> **Record set**
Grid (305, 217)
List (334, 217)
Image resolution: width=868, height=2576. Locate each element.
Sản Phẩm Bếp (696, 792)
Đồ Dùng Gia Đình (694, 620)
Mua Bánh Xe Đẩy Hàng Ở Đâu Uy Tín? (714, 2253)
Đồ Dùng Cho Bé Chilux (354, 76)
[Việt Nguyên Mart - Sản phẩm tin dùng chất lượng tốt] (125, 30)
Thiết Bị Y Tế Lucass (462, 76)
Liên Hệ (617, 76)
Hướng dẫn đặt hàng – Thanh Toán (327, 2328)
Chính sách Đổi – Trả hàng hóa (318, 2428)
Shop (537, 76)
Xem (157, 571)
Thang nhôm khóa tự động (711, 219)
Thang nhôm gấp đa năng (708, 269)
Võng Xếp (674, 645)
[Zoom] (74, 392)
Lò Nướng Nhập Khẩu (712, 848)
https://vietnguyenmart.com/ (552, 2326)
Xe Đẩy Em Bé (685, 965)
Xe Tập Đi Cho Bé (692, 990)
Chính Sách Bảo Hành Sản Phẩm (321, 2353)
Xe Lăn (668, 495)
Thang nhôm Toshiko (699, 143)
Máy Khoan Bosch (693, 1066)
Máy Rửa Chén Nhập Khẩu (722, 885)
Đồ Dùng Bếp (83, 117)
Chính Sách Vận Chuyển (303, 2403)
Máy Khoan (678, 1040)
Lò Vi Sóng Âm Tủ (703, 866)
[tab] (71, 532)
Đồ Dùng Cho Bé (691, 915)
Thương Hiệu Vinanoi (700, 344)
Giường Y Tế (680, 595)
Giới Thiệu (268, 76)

> **Goal of the exercise**
Taking the records above, retype every line from the one with "[Zoom] (74, 392)" down to the one with "Đồ Dùng Bếp (83, 117)", exactly and with nothing else.

> **Written solution**
[Zoom] (74, 392)
Lò Nướng Nhập Khẩu (712, 848)
https://vietnguyenmart.com/ (552, 2326)
Xe Đẩy Em Bé (685, 965)
Xe Tập Đi Cho Bé (692, 990)
Chính Sách Bảo Hành Sản Phẩm (321, 2353)
Xe Lăn (668, 495)
Thang nhôm Toshiko (699, 143)
Máy Khoan Bosch (693, 1066)
Máy Rửa Chén Nhập Khẩu (722, 885)
Đồ Dùng Bếp (83, 117)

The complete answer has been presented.